Sabtu, 27 April, 2024

Penguatan Sistem Keamanan Laut dan Urgensi Pendirian Indonesia Sea and Coast Guard

MONITOR, Jakarta – Pakar Kemaritiman yang juga Guru Besar Fakultas Perikanan dan Ilmu Kelautan-IPB University, Prof. Dr. Ir. Rokhmin Dahuri, MS mengatakan bahwa Indonesia memiliki permasalahan akut penanganan keamanan dan penegakan hukum dalam sektor kelautan meski banyak regulasi yang mengatur dalam pengelolaan sumber daya laut dan pesisir.

Hal tersebut diungkapkan Rokhmin pada Rapat Dengar Pendapat Umum Tim Kerja Kelautan DPD RI Tentang RUU Tentang Perubahan UU No. 32 Tahun 2014 Tentang Kelautan di Gedung Nusantara III, Komplek DPR-MPR Jakarta, Senin (24/1/2022).

Mantan Menteri Kelautan dan Perikanan itu menyebut luasnya cakupan areal pengawasan dimana panjang pantai sekitar 99.000 km yang melingkari 17.504 pulau besar dan kecil dan total perairan seluas hampir 6,4 juta km², menyebabkan kapal patroli yang ada tidak dapat melakukan pengawasan secara optimal dan juga membutuhkan biaya yang besar.

“Selain itu, tingginya tekanan ekonomi kepada para nelayan yang menyebabkan tekanan terhadap ekosistem laut juga semakin tinggi, termasuk lemahnya mekanisme koordinasi antar Lembaga,” katanya.

- Advertisement -

Sebagai informasi, UU No 6 Tahun 1996  memberikan kewenangan kepada TNI AL, Polri, Kementerian Perhubungan, Kementerian Pertanian, Kementerian Keuangan, dan Kementerian Kehakiman untuk menegakkan hukum di wilayah laut.

Selain itu, UU No 34 Tahun 2004 tentang penegakan hukum oleh TNI AL serta Peraturan Presiden No 178 Tahun 2014 pembentukan Badan Keamanan Laut (Bakamla) untuk menggenapi perintah UU Nomor 17 Tahun 2008.

RDP Tim Kerja Kelautan DPD RI, Senin (24/1/2022).

Dalam beberapa kasus, Ketua DPP PDIP Bidang Kelautan dan Perikanan itu mengungkap bahwa sebagian besar indikasi pelanggaran berada di Daerah Penangkapan Ikan WPP (64%) dan Daerah Penangkapan Ikan Laut Lepas (27%).

Rokhmin mengingatkan sebagai negara kepulauan terbesar di dunia yang 75% wilayahnya berupa laut dengan posisi geografis strategis dan kekayaan SDA lautnya yang melimpah, Indonesia menyimpan berbagai potensi ancaman, tantangan, hambatan, dan gangguan (ATHG).

“Keamanan di wilayah laut baik berasal dari dalam maupun luar negeri.
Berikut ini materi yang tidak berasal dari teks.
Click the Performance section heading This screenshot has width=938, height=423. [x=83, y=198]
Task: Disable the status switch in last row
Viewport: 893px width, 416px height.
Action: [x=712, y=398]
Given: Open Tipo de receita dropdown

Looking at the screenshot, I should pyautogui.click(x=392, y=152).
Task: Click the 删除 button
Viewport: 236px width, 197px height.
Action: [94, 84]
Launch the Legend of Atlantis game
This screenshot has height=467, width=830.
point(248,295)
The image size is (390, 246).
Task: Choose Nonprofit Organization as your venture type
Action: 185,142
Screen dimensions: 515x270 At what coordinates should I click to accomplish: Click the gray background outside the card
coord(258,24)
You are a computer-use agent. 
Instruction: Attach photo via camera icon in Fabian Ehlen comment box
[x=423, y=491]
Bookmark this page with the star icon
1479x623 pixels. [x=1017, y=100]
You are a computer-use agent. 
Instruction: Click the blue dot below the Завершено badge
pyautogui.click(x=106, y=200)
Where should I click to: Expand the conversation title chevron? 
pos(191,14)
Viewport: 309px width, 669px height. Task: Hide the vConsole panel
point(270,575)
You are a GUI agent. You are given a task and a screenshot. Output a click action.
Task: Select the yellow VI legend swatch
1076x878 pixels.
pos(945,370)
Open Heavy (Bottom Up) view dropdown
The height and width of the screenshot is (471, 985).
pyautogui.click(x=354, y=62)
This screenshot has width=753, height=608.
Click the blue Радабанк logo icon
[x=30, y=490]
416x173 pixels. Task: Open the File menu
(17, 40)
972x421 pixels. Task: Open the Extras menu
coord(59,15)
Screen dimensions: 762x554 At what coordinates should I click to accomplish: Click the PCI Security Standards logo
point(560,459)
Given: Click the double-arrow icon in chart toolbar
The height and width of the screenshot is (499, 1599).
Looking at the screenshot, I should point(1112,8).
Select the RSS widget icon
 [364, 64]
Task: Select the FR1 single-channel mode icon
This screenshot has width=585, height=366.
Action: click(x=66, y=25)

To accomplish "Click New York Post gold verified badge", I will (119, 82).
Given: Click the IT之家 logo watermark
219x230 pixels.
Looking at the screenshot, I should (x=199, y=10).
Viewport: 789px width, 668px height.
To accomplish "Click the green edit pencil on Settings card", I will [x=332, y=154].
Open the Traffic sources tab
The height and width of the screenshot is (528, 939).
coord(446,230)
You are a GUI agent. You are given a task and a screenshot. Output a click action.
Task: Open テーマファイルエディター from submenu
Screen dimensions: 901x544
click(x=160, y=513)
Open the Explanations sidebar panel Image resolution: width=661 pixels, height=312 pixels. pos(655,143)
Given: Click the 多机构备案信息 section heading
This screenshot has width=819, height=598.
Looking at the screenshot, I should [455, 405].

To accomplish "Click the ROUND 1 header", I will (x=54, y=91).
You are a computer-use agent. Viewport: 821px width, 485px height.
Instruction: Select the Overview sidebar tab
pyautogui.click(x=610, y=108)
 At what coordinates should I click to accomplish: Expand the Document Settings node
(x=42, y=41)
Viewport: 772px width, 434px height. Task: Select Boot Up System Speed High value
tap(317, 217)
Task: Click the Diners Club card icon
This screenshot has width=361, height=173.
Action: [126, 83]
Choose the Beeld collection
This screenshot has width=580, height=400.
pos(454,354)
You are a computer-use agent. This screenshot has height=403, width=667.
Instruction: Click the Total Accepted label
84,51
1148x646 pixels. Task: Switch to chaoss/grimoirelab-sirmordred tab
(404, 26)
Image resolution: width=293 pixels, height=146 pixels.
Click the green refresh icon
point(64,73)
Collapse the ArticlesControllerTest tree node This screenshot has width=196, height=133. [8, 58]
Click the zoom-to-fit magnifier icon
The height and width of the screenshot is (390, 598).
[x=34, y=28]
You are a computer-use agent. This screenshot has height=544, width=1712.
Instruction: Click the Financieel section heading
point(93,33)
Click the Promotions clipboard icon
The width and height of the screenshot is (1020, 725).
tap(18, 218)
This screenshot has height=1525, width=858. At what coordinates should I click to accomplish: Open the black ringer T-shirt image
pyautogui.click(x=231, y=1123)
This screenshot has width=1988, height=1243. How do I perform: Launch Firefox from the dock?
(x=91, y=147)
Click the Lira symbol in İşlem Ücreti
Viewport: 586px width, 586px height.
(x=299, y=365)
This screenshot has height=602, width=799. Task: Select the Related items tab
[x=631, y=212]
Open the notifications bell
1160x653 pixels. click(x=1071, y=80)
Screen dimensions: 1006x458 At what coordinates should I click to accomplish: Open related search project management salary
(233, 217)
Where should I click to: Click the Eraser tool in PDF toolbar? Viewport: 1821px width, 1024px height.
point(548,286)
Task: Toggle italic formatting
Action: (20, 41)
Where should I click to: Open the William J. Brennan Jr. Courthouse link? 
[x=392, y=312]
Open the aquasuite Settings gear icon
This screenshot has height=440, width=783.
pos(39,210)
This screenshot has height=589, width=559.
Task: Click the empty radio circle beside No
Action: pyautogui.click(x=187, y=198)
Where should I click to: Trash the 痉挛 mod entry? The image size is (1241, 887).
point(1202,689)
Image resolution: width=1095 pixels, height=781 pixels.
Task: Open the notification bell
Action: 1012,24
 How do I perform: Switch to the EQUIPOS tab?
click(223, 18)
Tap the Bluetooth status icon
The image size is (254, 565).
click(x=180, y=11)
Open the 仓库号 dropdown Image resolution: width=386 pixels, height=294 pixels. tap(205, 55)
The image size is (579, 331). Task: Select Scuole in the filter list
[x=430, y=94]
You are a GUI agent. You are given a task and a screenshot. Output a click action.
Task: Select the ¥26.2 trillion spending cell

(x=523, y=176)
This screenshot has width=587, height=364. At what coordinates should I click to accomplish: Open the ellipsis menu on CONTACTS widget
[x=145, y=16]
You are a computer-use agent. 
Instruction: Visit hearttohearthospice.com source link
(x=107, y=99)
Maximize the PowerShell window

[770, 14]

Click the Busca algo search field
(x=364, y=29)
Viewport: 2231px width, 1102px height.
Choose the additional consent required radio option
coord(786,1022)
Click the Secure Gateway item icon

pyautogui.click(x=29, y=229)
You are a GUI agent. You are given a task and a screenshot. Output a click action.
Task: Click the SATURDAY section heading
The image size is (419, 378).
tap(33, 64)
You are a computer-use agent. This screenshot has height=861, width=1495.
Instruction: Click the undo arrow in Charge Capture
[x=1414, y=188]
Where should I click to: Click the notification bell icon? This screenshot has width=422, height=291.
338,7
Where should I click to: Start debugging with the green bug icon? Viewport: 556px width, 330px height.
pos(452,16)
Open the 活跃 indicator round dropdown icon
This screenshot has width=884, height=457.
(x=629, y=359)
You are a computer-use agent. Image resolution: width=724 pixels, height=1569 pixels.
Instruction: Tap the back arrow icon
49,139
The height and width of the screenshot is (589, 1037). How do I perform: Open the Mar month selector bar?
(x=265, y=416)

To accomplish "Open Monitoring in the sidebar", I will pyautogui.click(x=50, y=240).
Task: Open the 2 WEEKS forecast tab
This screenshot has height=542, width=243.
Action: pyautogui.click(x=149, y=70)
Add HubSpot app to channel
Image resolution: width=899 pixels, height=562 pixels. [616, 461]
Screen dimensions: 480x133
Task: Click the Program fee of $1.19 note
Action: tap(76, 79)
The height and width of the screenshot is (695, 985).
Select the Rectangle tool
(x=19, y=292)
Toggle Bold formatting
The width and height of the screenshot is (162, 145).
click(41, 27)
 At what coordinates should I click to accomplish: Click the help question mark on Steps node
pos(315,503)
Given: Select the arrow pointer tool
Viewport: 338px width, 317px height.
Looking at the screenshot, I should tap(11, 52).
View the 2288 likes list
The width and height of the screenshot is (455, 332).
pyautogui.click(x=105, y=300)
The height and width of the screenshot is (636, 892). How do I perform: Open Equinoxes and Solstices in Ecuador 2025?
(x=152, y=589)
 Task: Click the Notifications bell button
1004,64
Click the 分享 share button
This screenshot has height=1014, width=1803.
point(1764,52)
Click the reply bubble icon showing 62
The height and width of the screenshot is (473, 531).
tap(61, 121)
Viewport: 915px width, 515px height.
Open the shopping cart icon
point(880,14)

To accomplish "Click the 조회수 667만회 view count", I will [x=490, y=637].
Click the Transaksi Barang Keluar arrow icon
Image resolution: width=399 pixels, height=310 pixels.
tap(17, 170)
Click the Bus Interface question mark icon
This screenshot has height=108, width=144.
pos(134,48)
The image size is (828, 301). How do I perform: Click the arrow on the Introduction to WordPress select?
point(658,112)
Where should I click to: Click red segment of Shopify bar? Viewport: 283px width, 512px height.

Akan tetapi, penanganan keamanan dan penegakan hukum di wilayah laut Indonesia hingga kini tidak efektif karena banyaknya regulasi terkait dan institusi sektoral yang memiliki kepentingan masing-masing,” terangnya.

Ketua Umum Masyarakat Akuakultur Indonesia (MAI) itu menyebut UU No. 32/2014 tentang Kelautan yang mengamanatkan dibentuknya Badan Keamanan Laut (Bakamla) sejatinya bisa menjadi jalan dalam mengharmonisasikan penanganan keamanan dan penegakan hukum di laut.

“Sayangnya, dalam UU tersebut ketentuan tugas Bakamla dibatasi hanya melaksanakan fungsi penjagaan/patroli, tidak menyertakan fungsi komando dan koordinasi penegakan hukum serta kewenangan penyelidikan, sehingga keberadaannya menjadi tidak optimal,” katanya.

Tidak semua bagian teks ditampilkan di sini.